ASSIGNMENT: Pull each line containing "label" out of the data and copy it.

DATA FOR THIS EXERCISE:
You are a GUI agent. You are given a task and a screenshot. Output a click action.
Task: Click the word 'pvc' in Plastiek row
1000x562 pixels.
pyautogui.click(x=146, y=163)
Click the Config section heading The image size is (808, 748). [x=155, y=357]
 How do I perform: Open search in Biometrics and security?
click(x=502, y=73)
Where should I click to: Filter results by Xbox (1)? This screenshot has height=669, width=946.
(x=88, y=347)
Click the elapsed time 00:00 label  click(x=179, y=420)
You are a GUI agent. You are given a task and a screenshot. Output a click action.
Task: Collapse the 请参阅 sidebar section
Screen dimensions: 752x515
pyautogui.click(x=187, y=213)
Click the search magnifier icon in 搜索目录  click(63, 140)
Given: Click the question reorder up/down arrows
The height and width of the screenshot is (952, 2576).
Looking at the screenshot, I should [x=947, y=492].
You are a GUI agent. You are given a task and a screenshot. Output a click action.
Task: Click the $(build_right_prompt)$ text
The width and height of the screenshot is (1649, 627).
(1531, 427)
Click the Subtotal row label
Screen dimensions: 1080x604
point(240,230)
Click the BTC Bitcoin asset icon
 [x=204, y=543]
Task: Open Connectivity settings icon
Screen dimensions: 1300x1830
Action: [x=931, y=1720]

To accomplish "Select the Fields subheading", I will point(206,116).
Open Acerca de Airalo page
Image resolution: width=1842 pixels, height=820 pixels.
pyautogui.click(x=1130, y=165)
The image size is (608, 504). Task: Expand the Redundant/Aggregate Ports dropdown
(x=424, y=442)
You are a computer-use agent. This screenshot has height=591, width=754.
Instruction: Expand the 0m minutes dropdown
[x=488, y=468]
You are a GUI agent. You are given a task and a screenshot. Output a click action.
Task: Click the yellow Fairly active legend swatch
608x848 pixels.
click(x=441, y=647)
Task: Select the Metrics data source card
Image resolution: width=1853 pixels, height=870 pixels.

RESULT OF THIS TASK:
Click the elapsed time 00:00 label  click(x=179, y=420)
Click the Subtotal row label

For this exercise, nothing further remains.